She blinks at me. “What?”
I sigh. Because even though I know better, even though I know that getting mixed up with this girl just puts me one step closer to soulmate territory, and stupid kids, and all that other shit our kind seems to have been genetically engineered to need, I can’t help it.
The only ride on this resort I’m interested in taking is Delphi.
CHAPTER TEN – DELPHI
“That’s it?” I ask. “‘Just go shopping, Delphi. Go take a shower. Relax. Let’s get dinner. Have a little date night.’ You think I’m actually gonna buy that crap?”
He narrows his eyes. “What do you mean?”
“What do I mean?” I huff. “I know that you know.”
“I know what?”
“Uh-huh. Exactly.”
He does one of those long blinks. You know, when people are tired of you. When you’re wearing them down. But I don’t fall for it. I don’t fall for any of it. “I know that you know what I am. I heard all about Lyra spilling our secrets.”
“Ohhhhhhh,” he says.
“Ohhhh,” I say, mocking him.
“You mean the sex explosions?”
“What? No. And stop thinking about sex with me. Not gonna happen. I’m talking about the station explosion.”
“Nyleena didn’t explode Bull Station. And neither did we. So I don’t know what you’re talking about. But back to why you think I’m thinking about sex with you. Are you thinking about sex with me?”
“Look at this,” I say, panning my hand down my body. “Does this look like a princess ready to get it on? There is no glow, genius. That means there’s no feelings. And that means there’s no possible way I’m thinking about sex with you. You, on the other hand,” I say, pointing to his groin area, “are sporting a double-dicked hard-on.”
He looks down, then looks back up—smiling.
“So don’t play this off like I’m the one coming on to you. I’m not. Just… ewww.”
“Ewww?”
“Yeah. Ewwww. I know better, buddy. I know better than to get caught up in some ridiculous Akeelian-Cygnian love fest. No way. Not gonna happen. There are no breeder babies in my future.”
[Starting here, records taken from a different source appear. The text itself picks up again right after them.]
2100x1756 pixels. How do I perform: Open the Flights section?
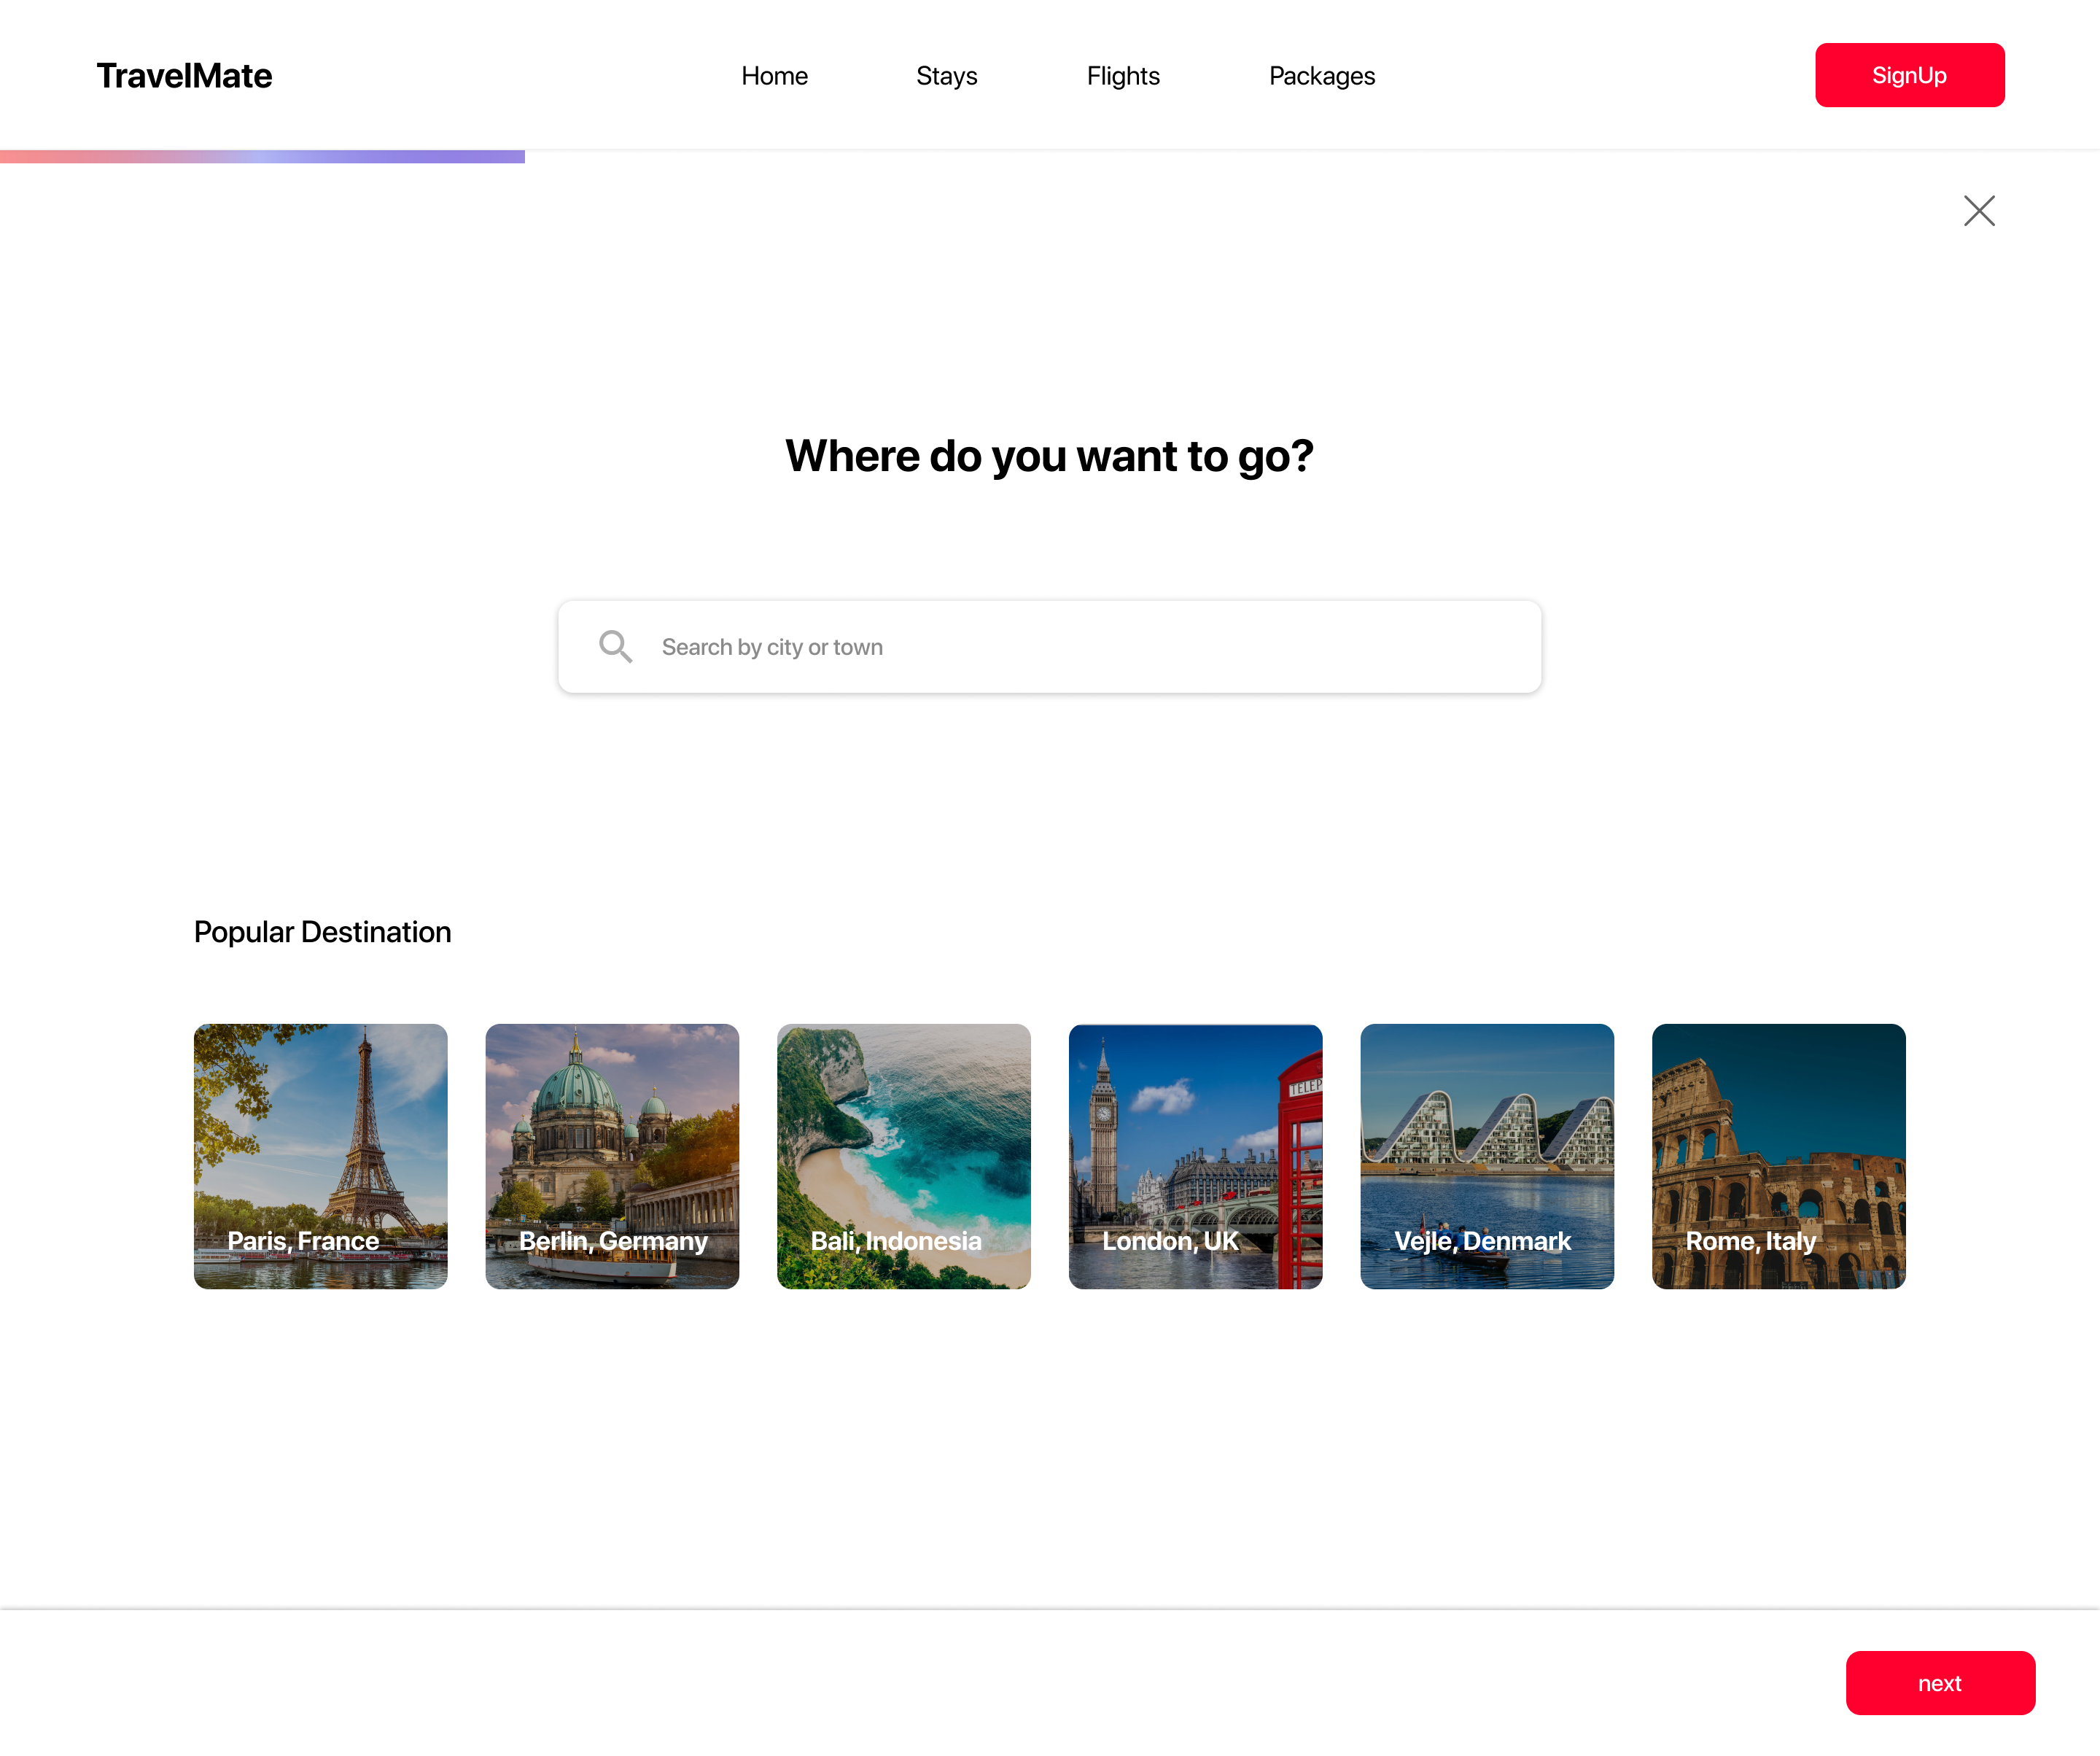pos(1122,76)
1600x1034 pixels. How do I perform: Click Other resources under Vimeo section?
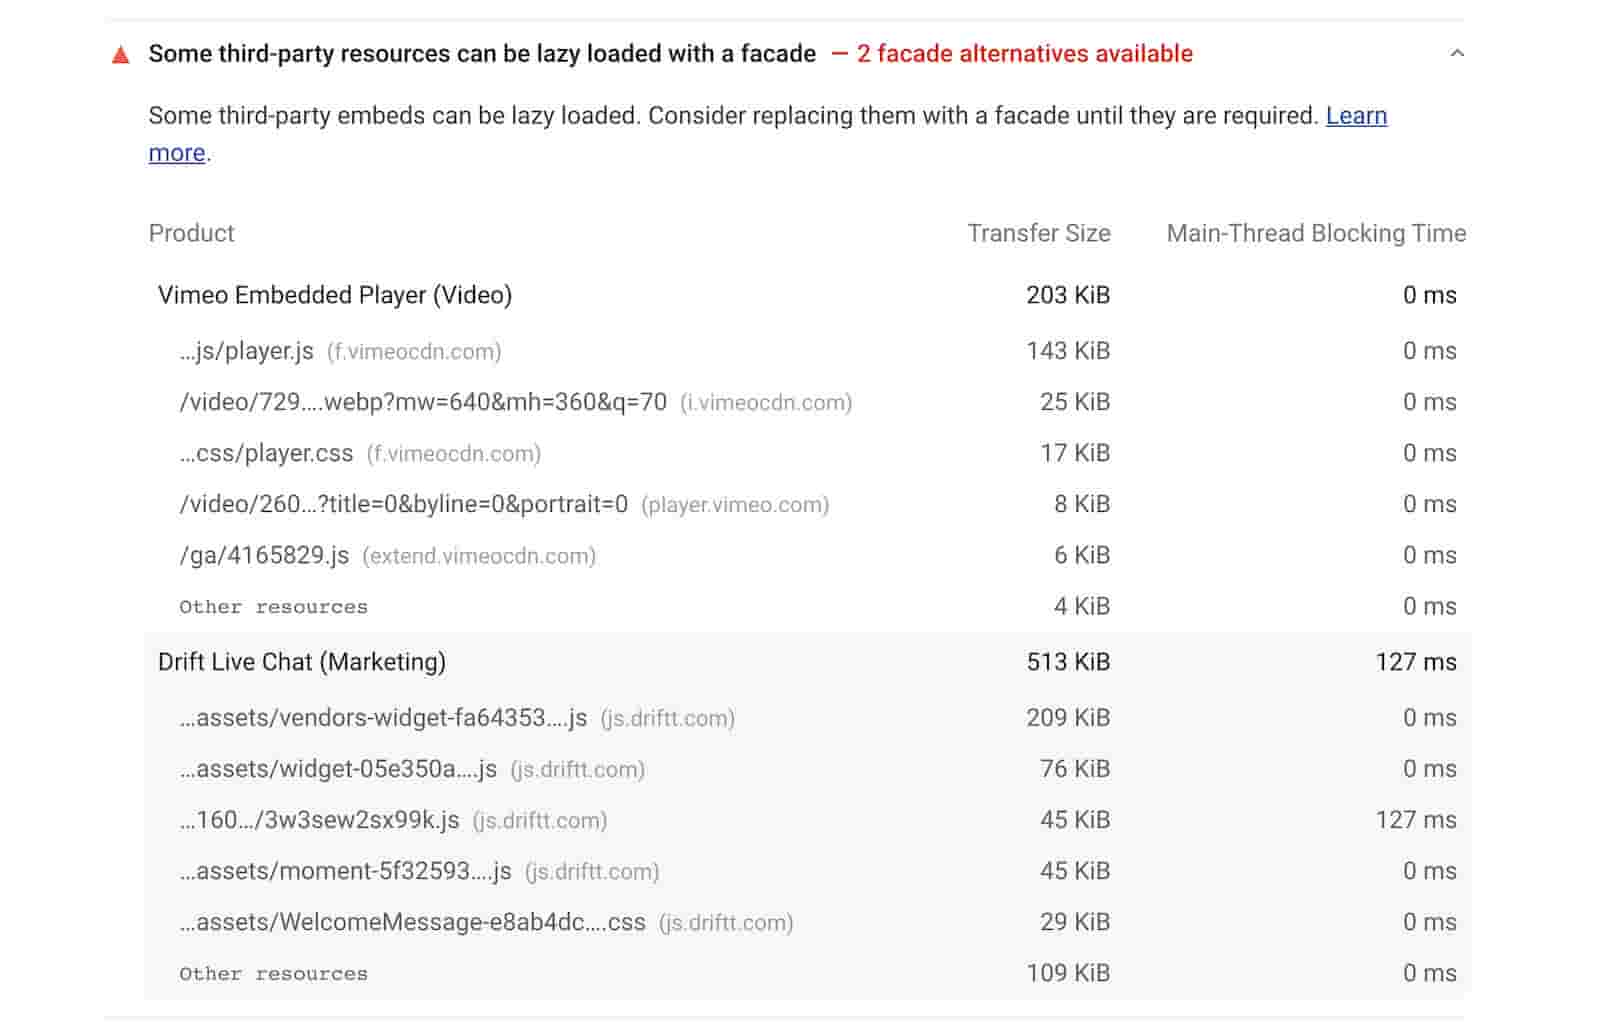click(x=273, y=606)
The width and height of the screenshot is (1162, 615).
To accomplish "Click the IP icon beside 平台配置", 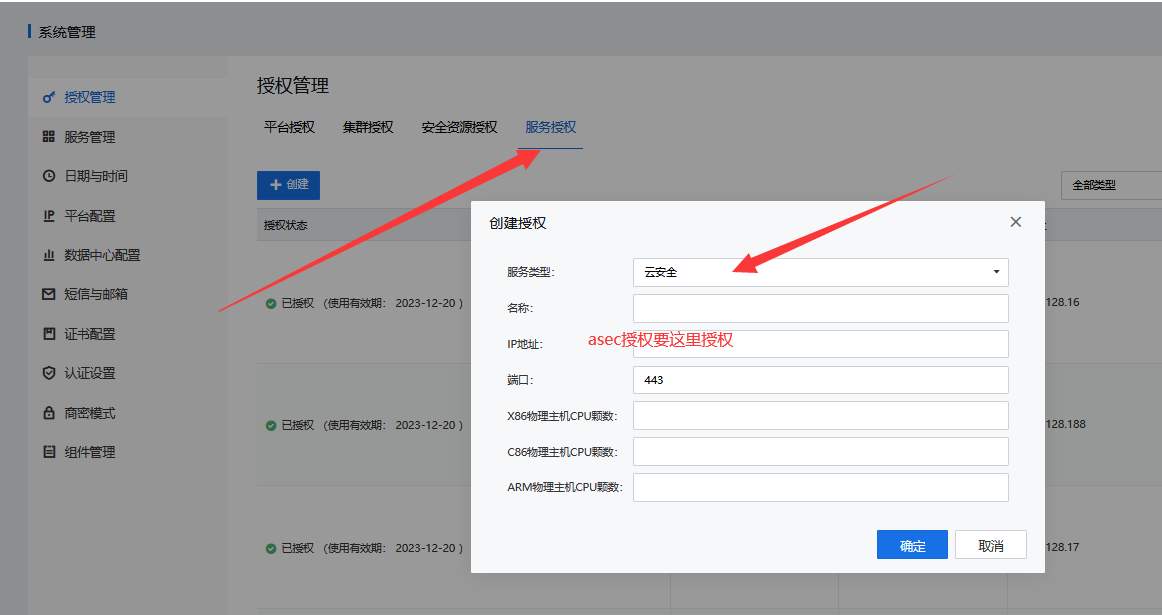I will click(48, 216).
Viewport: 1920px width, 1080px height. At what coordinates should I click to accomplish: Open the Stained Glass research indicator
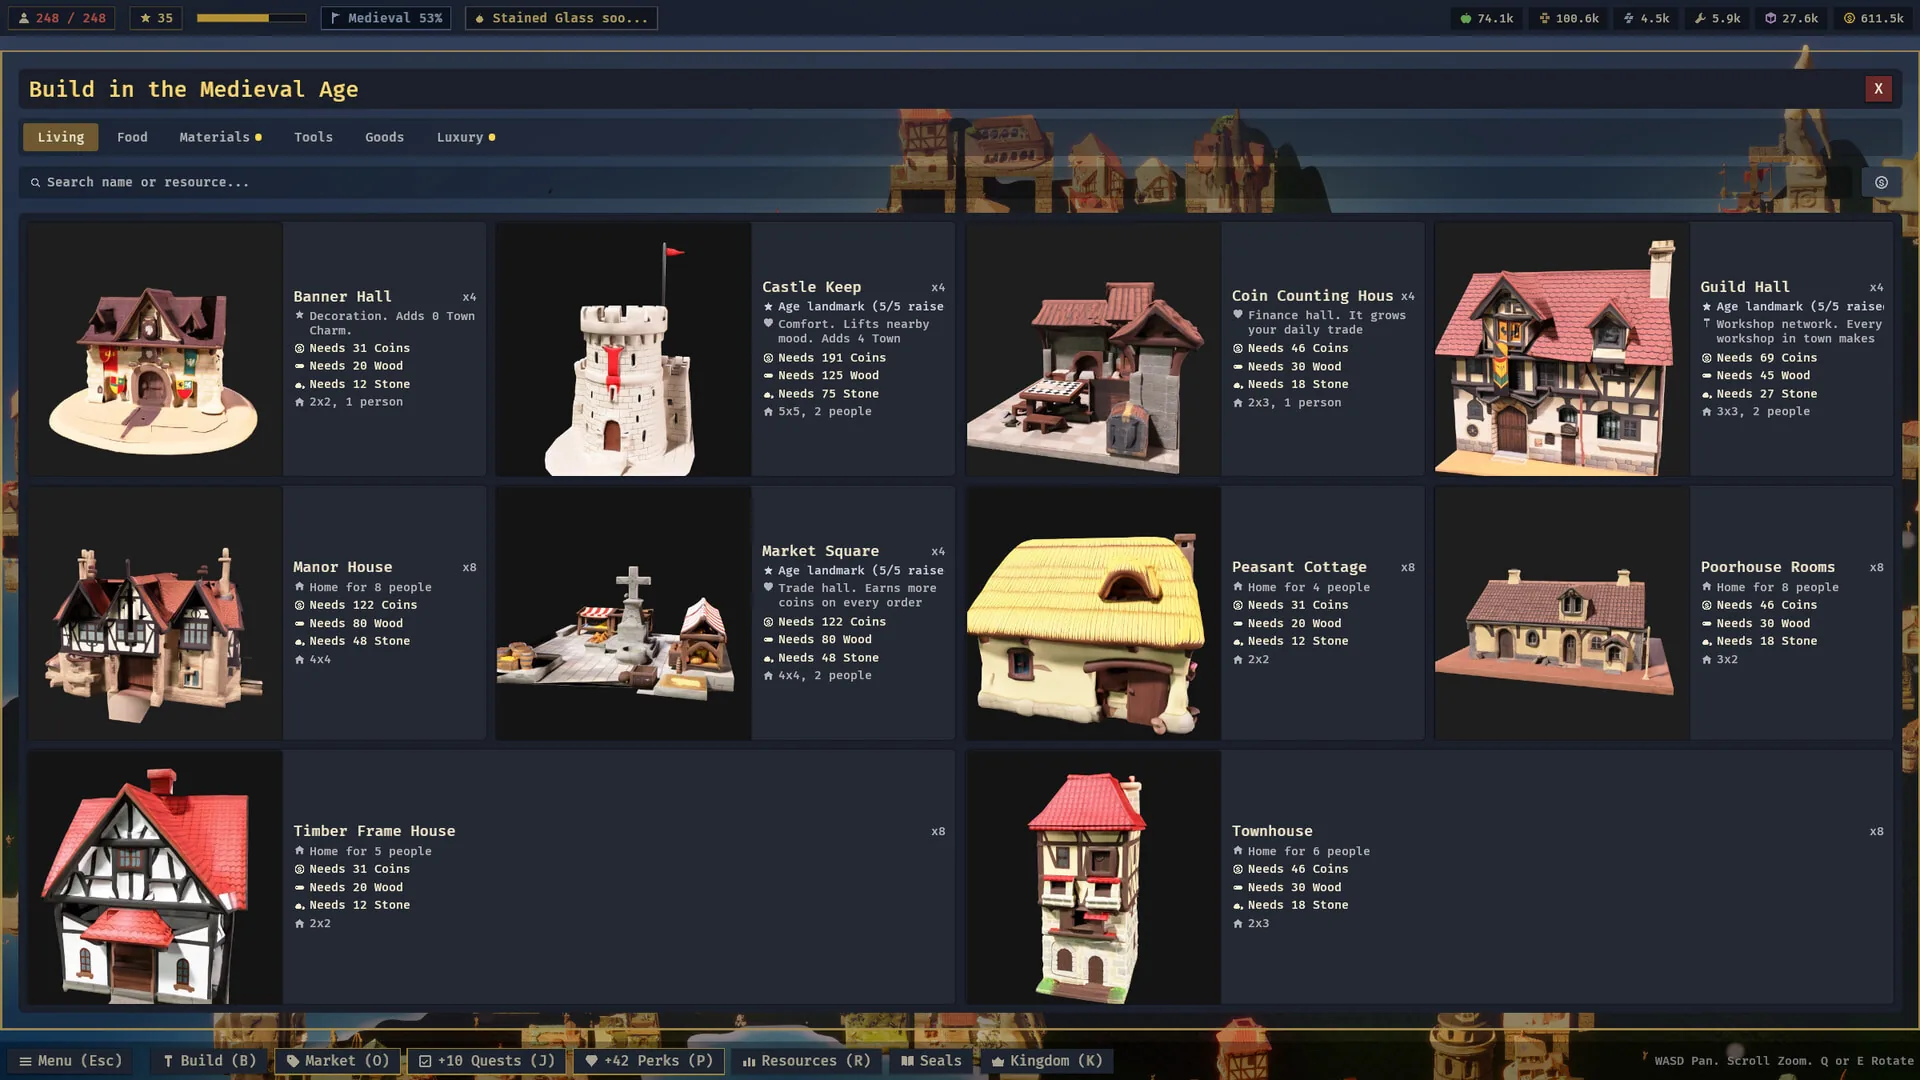(x=561, y=18)
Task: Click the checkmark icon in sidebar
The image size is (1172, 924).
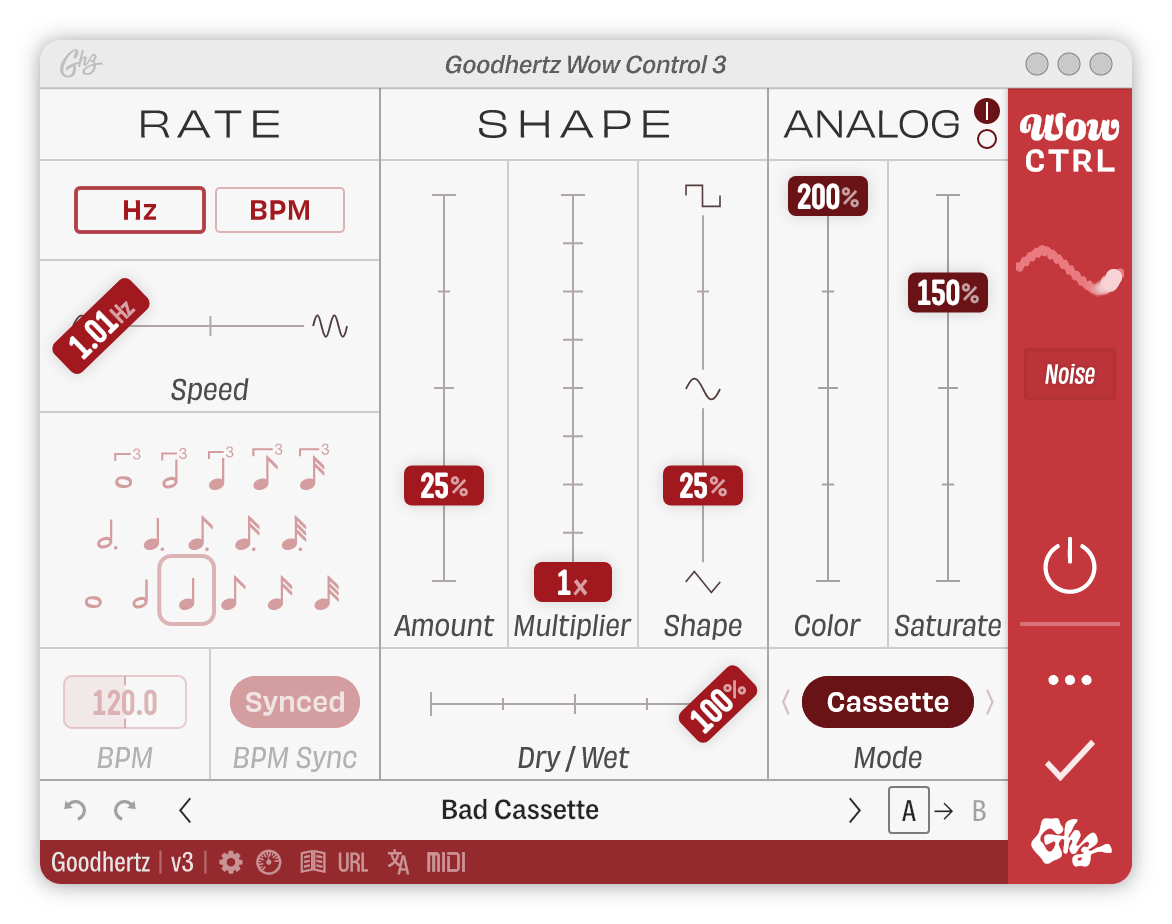Action: point(1069,762)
But huh. I suddenly have this little idea. He’s so horny. He’s so ready to find his one true princess. Maybe what I’m doing isn’t even bad? Maybe I’m actually doing him a favor?
“What?” he asks.
“What what?”
“You’re thinking something.”
“No, I’m not.”
“Yes, you are. Your eyes are lighting up again.”
Son of a sunfucker. Why do these damn eyes have to give me away every single time?
“So you’ve got your glowing eyes on someone else, is that it? Because I’m pretty sure I’m better than whoever that guy is.”
I actually guffaw.
He shrugs. “I’m just saying. I didn’t name my ship the Big Dicker for nothing. I’m what you call… hung.”
“I think I just threw up in my mouth.”
“You’re so cute,” he says, shooting me with his finger.
“No,” I say. “No, I’m not.”
“So we’re good?”
“What? No! We’re not good.”
“You go shopping, take a shower, feel normal again and I’ll order up some grade-A autocooked Mighty Dinner.”
Is he like… infatuated with me? I don’t understand this. I’m saying ewww and he’s just not getting it. “Let me spell it out for you, Mr. Liberator. I’m not interested.”
“Yeah, but,” he says, waggling his eyebrows. “Give me a chance. I’ve got moves.”
Flicka starts buzzing and banging against the glass, her tiny voice just barely filtering through to my genetically engineered ears. What is wrong with you? Just go along with this stupid oaf. We can probably get him drunk and then that amazing lift bot can deliver him to Queenie as soon as the gates open in the morning!
“Hmmm,” I say, considering her plan. It could work.
“Hmmm?” Jimmy says, giant smile on his face. “See, you’re already falling for me.”
Oh, my suns. How the hell did this guy go from alpha asshole to gooey love nut in the span of a few minutes? It makes absolutely no sense.
Unless he’s always been this way and I read him wrong.
Did I read him wrong?
No. I’m a professional. I don’t read anyone wrong.
“Well?” Jimmy asks.
“Well…” I feign a huge sigh, something in between relief and resignation. “OK. If you insist. I mean, I am stuck here for the night. So yes. I’ll take you up on your offer of unlimited access to the autoshopper and a shower.”
I smile sweetly. Then squint my eyes because did his dicks just grow?
“Excellent,” he says.
“But…” I say.
He raises his eyebrows.
“You have to let Flicka out of the glass.”
He looks over at my dragonbee bot and frowns, then cocks his head, looks at me, back at Flicka, and frowns again.
It’s almost as if he’s about to come to his senses. So I say, “Never mind. She’s fine in there.” Which makes Flicka go crazy as she bats herself against the side of the glass with a flurry of metallic wings.
Jimmy’s furrowed brow eases a little.